* _What to do_
Copy the listing below line for line, keeping every character exactly the same.

┌─ Records for processing

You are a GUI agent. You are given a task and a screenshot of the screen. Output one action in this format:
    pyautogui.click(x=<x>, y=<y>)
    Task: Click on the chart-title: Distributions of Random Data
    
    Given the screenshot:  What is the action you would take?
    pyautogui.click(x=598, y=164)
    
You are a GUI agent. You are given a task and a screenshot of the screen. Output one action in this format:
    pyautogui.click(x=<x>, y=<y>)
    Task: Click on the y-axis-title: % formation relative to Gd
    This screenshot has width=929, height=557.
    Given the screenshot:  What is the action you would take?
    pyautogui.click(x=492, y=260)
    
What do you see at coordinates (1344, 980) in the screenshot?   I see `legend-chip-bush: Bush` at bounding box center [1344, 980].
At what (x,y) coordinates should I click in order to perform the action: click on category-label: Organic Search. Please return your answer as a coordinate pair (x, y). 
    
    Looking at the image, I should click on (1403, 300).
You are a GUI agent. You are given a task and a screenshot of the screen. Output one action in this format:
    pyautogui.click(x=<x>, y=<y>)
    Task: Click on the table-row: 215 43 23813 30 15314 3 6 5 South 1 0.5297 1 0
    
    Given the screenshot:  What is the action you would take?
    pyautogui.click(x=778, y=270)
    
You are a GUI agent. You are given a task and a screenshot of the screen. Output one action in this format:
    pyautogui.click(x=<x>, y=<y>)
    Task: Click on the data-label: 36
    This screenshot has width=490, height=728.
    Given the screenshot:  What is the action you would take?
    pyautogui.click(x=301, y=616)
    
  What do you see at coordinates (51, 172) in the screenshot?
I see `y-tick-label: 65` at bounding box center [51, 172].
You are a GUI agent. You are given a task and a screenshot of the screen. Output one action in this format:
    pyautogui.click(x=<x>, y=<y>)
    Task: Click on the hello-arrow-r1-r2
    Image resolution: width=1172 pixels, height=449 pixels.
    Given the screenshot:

└─

* _Solution to the problem_
You are a GUI agent. You are given a task and a screenshot of the screen. Output one action in this format:
    pyautogui.click(x=<x>, y=<y>)
    Task: Click on the chart-title: Distributions of Random Data
    
    Given the screenshot:  What is the action you would take?
    pyautogui.click(x=598, y=164)
    
You are a GUI agent. You are given a task and a screenshot of the screen. Output one action in this format:
    pyautogui.click(x=<x>, y=<y>)
    Task: Click on the y-axis-title: % formation relative to Gd
    This screenshot has width=929, height=557.
    Given the screenshot:  What is the action you would take?
    pyautogui.click(x=492, y=260)
    
What do you see at coordinates (1344, 980) in the screenshot?   I see `legend-chip-bush: Bush` at bounding box center [1344, 980].
At what (x,y) coordinates should I click in order to perform the action: click on category-label: Organic Search. Please return your answer as a coordinate pair (x, y). 
    
    Looking at the image, I should click on (1403, 300).
You are a GUI agent. You are given a task and a screenshot of the screen. Output one action in this format:
    pyautogui.click(x=<x>, y=<y>)
    Task: Click on the table-row: 215 43 23813 30 15314 3 6 5 South 1 0.5297 1 0
    
    Given the screenshot:  What is the action you would take?
    pyautogui.click(x=778, y=270)
    
You are a GUI agent. You are given a task and a screenshot of the screen. Output one action in this format:
    pyautogui.click(x=<x>, y=<y>)
    Task: Click on the data-label: 36
    This screenshot has width=490, height=728.
    Given the screenshot:  What is the action you would take?
    pyautogui.click(x=301, y=616)
    
  What do you see at coordinates (51, 172) in the screenshot?
I see `y-tick-label: 65` at bounding box center [51, 172].
You are a GUI agent. You are given a task and a screenshot of the screen. Output one action in this format:
    pyautogui.click(x=<x>, y=<y>)
    Task: Click on the hello-arrow-r1-r2
    Image resolution: width=1172 pixels, height=449 pixels.
    Given the screenshot:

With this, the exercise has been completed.